We want to know that teams looked at alerts
We want to know if they dismiss it and why
Sometimes, project owner ignores the issues.
As some point we have to ask ourselves is this project dead? Or do we need a new project owner?
This page told us we need to make a decision. Elected leader, archive the project, or a better system to deal with alerts.
We decided to publish an open source project to automate the security workflow designed for OSPOs.
The Amazon OSPO published a little code, and we published a little code, and now we have a proof of concept to get our security alerts in real time.

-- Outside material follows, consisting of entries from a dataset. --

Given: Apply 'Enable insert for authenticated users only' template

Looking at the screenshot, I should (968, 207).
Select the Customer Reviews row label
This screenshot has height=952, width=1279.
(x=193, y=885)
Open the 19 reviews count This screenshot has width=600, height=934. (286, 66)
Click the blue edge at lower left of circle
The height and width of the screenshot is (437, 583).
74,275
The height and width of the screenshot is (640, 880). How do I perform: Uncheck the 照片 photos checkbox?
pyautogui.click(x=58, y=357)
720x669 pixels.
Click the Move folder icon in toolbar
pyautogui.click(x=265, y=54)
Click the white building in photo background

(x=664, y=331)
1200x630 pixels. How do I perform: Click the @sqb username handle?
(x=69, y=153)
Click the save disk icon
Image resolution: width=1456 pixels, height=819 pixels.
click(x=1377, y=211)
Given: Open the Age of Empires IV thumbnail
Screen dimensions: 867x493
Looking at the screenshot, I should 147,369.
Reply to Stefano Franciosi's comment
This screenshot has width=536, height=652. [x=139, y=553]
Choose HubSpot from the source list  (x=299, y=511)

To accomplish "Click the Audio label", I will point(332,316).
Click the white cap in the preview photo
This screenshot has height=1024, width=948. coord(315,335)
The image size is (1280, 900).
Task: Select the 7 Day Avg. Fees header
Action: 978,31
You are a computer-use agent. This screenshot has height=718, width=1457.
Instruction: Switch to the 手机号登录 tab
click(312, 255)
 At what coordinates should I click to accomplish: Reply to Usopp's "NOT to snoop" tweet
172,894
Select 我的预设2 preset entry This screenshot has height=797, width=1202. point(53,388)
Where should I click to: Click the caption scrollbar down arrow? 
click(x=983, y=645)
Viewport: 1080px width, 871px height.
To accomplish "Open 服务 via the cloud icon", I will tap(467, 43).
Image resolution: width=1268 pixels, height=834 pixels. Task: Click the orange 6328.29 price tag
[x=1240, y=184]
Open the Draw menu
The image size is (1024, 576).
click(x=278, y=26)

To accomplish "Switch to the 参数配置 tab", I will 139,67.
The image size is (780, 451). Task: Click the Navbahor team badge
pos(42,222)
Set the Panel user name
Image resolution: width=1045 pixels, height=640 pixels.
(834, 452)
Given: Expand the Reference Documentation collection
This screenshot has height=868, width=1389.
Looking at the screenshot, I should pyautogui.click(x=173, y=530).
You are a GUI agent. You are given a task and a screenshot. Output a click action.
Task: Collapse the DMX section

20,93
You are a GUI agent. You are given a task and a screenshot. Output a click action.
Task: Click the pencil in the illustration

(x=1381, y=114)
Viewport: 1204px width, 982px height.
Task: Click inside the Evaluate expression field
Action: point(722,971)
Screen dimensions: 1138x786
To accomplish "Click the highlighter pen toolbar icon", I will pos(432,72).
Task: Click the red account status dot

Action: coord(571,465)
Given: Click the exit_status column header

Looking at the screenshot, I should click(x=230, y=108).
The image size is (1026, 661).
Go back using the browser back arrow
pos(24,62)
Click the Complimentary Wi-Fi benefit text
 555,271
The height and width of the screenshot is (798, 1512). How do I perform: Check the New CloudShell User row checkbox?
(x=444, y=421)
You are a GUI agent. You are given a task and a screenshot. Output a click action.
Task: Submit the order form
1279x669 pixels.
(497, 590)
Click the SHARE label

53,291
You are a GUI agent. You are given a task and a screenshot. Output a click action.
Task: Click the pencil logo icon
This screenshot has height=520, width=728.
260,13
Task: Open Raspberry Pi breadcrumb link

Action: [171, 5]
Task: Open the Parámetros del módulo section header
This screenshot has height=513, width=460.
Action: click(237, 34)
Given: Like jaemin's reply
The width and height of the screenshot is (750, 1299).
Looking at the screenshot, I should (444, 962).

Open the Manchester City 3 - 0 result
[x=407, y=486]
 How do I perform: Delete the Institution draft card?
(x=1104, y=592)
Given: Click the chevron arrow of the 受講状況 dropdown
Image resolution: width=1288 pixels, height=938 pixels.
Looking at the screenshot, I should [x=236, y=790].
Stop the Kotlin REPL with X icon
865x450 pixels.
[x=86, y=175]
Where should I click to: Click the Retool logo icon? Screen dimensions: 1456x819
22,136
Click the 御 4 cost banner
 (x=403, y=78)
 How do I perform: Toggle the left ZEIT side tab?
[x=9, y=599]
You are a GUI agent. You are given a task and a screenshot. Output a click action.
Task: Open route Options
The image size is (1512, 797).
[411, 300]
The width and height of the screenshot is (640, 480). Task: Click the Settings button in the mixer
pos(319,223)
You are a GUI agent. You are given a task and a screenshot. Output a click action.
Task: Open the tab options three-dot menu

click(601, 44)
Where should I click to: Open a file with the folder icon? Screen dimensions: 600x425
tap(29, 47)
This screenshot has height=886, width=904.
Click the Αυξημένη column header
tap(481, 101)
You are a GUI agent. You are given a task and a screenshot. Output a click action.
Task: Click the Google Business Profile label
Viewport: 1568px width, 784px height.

We’re not limited by 10 repos.
We can get more information.
And can create tickets in JIRA.
We’re beginning to chip away at some of those limitations.
What we’d like to see is a fully automated workflow.
With a DB and an endpoint that is pluggable so if your OSPO wants to trigger an email, or create a ticket in any system you can do that.
In these events, we can really get into the information that OSPOs need
As you see, we have a need, we are working toward a solution. And in the spirit of open source, we’d like to invite other OSPOs to consider this problem and to work with us to solve it.
We’d love your help and contributions.
Some of the near term development tasks we have
We’ve been talking about security vulnerabilities and I feel the need to remind you sometimes Open Source gets a bad rap from security professionals.
They say open source is less secure. We think OSS has -- more potential -- to be more secure.
We’re here to do something about it so that we can all agree open source is not less secure, it’s more securable.
And what we want to do is make that really happen.